The second trial, carried out through New York City’s Mount Sinai Health System, the Gates Vascular Institute at the University of Buffalo, and the University of Pittsburgh Medical Center, alongside Carnegie Mellon University of Engineering, involved six patients with severe chronic bilateral upper-limb paralysis who had been unresponsive to conventional therapy. Again, the study saw no adverse events related to the device over the course of a year-long evaluation period. What’s more, 100% of the implants were “accurately deployed,” according to the company’s press release, “achieving target motor cortex coverage in the brain for all six patients.” 

“The privacy concerns about reading thoughts are far from reality.”

Riki Banerjee

Elad Levy, principal investigator of the study and L. Nelson Hopkins Endowed Chair of Neurosurgery at the Jacobs School of Medicine and Biomedical Sciences at the University at Buffalo, referred to the trial as a “major medical milestone,” adding that “this minimally-invasive approach has the potential to unlock BCI technology at scale for the millions of patients with paralysis and other mobility challenges.”

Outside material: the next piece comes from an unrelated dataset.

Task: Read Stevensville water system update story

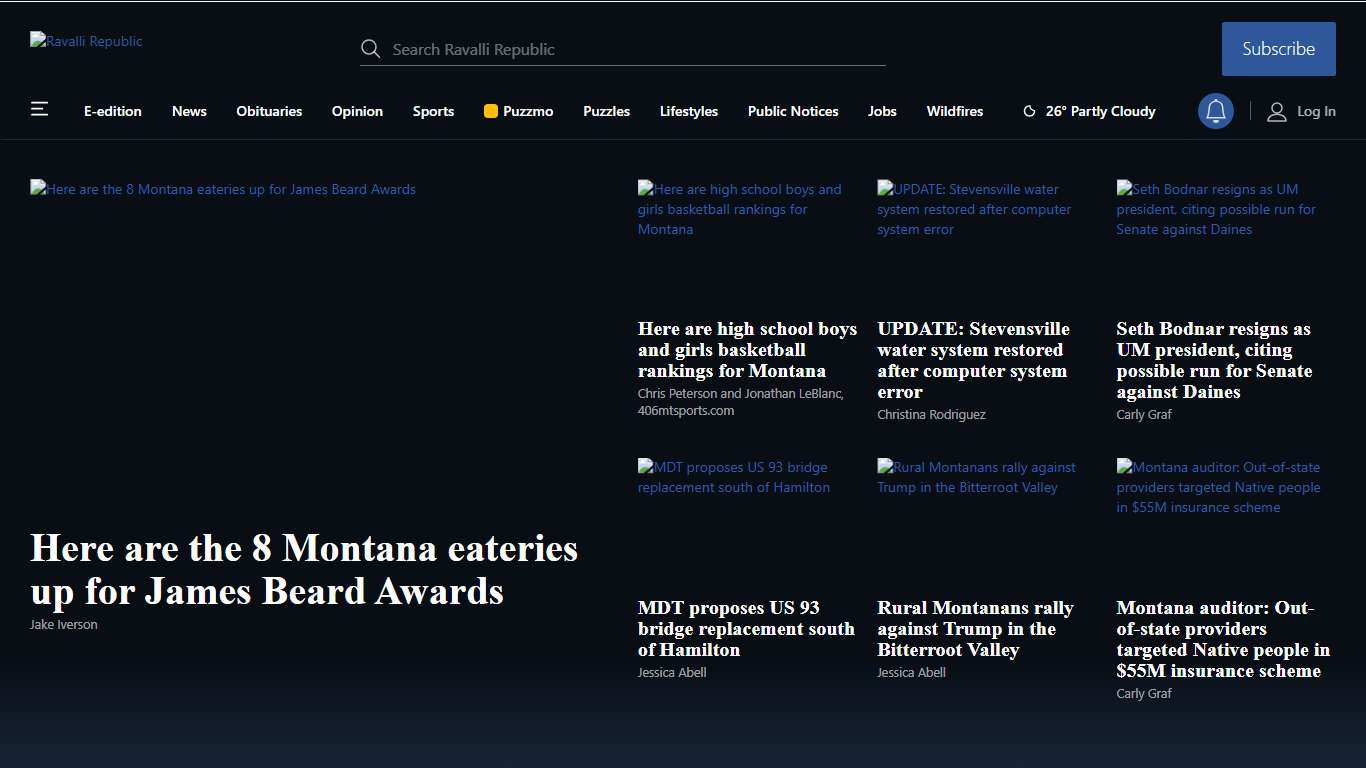Action: pyautogui.click(x=973, y=360)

News coverage of the trials has largely focused on how the BCIs have improved the lives of individual patients. An article from Wired followed Mark, a 64-year-old with ALS, who received his BCI in August 2023. As the trials progressed, Synchron worked to make its implant compatible with various popular electronic devices, including Alexa, which Mark can now command without using his voice. According to the article, Synchron was also able to connect Mark’s BCI to the Apple Vision Pro, a mixed reality headset which – after updates – allowed Mark to play video games like Solitaire by moving the cursor with his thoughts. 

Looking ahead 

As promising as these trials have been, it’s important to note that the time frame is too short, and the number of participants too few, to draw “firm conclusions,” as Banerjee herself said at EmTech. That said, each new test allows Synchron to better understand the long-term challenges of brain implants and improve their devices accordingly. 

In 2025, the company plans to launch its third trial – this time with a commercially available system. In addition to increasing the processing speeds of their BCIs, Synchron is hoping to use the implants to treat other conditions related to the brain and nervous system. 

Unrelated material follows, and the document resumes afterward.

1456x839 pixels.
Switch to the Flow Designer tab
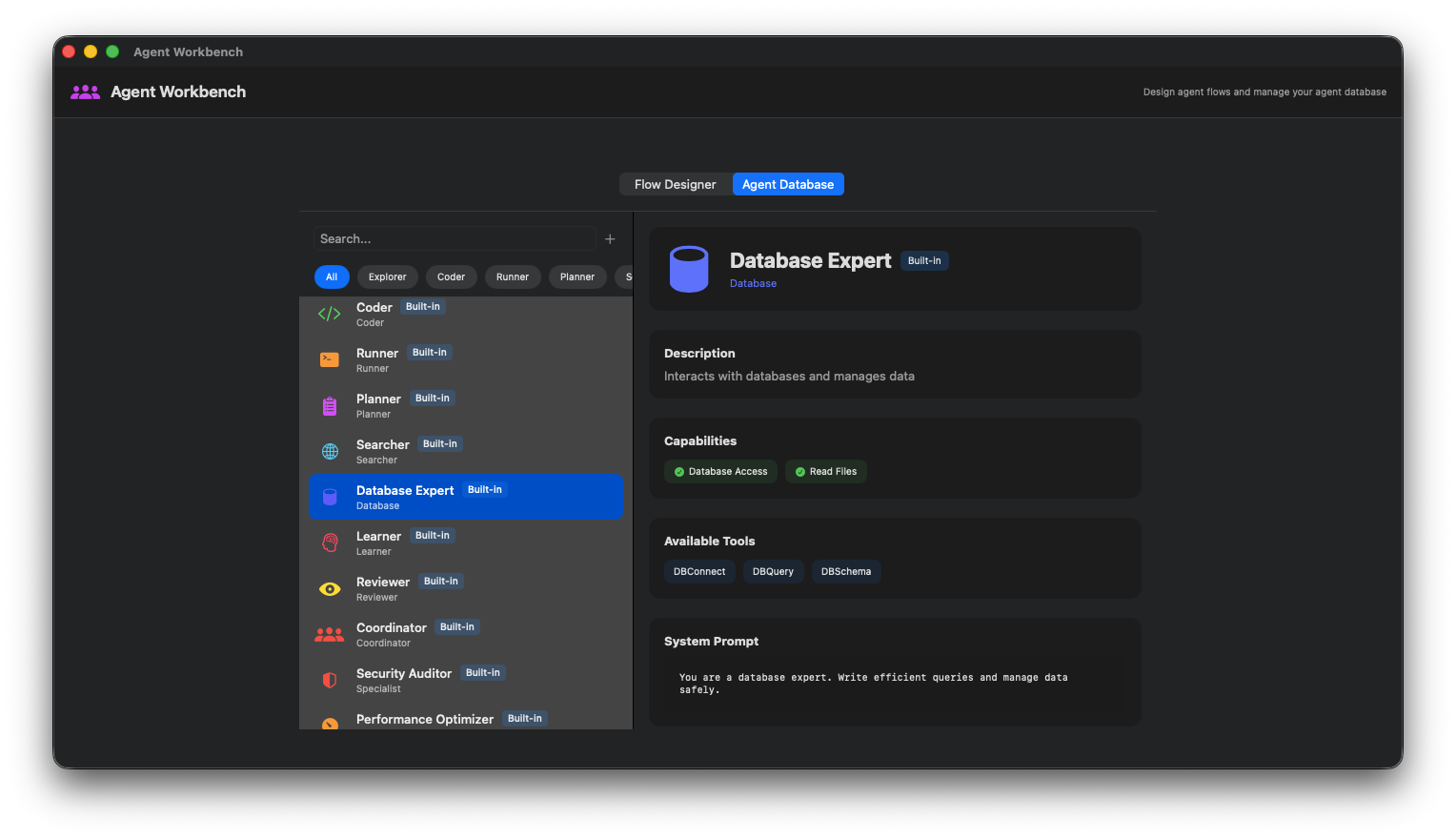(x=675, y=183)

“The current system requires a device on the chest for power and communication,” Banerjee says of the future, “but our next system will have a rechargeable battery, improving usability. Patients will be able to use it anytime, even if they wake up in the middle of the night.”

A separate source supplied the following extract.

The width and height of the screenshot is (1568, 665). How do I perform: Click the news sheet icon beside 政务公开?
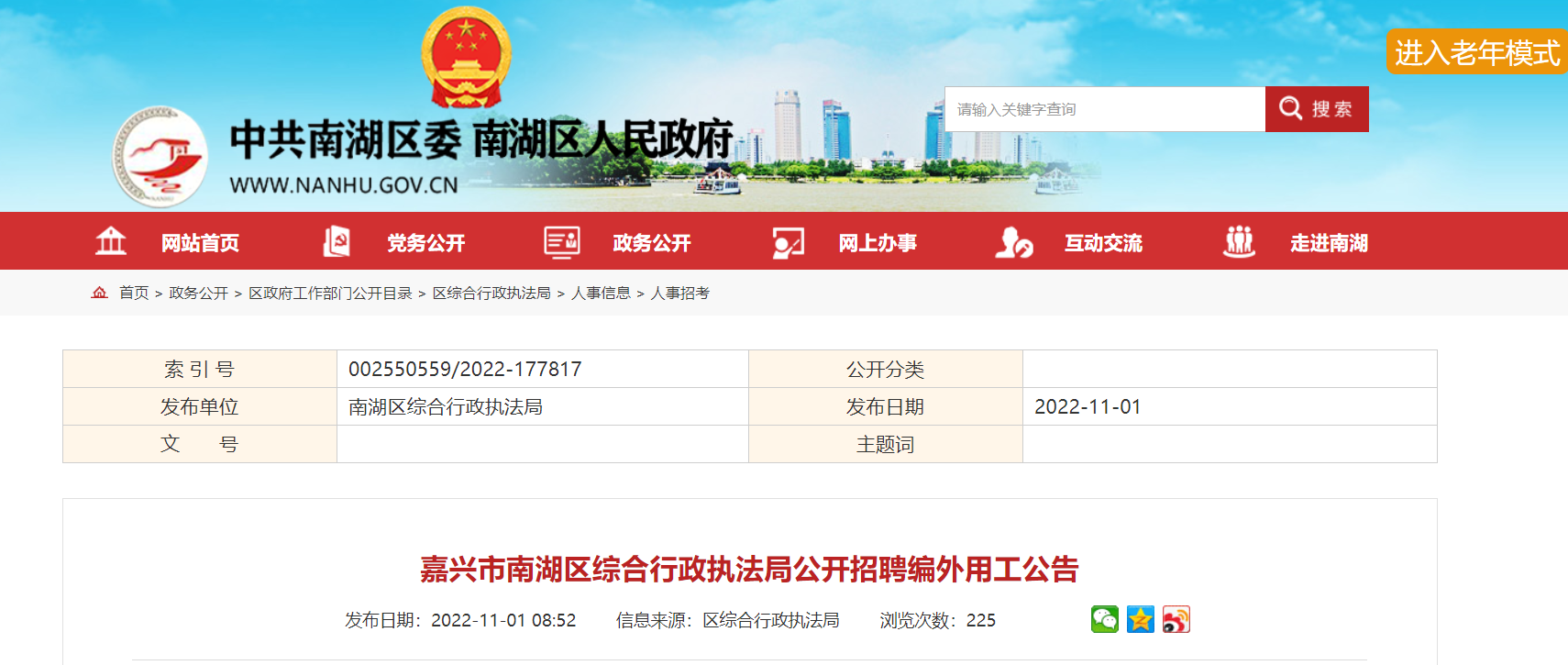click(x=562, y=241)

Along the way, she hopes her work will be able to change the negative, mistrustful attitudes that many people have of brain implants. “The biggest misconception is that we’re directly reading people’s thoughts,” she says. “Actually, we’re looking at small signals – like tapping a finger to click a mouse –simple on/off actions. We’re translating that to activity on a screen or computer. From a privacy standpoint, we’re not extrapolating thoughts. That’s a long way off. In truth, we give away more information using our phones, credit cards, and apps than we do with these implants. The privacy concerns about reading thoughts are far from reality. For now, it’s more like computer code than thought-reading.”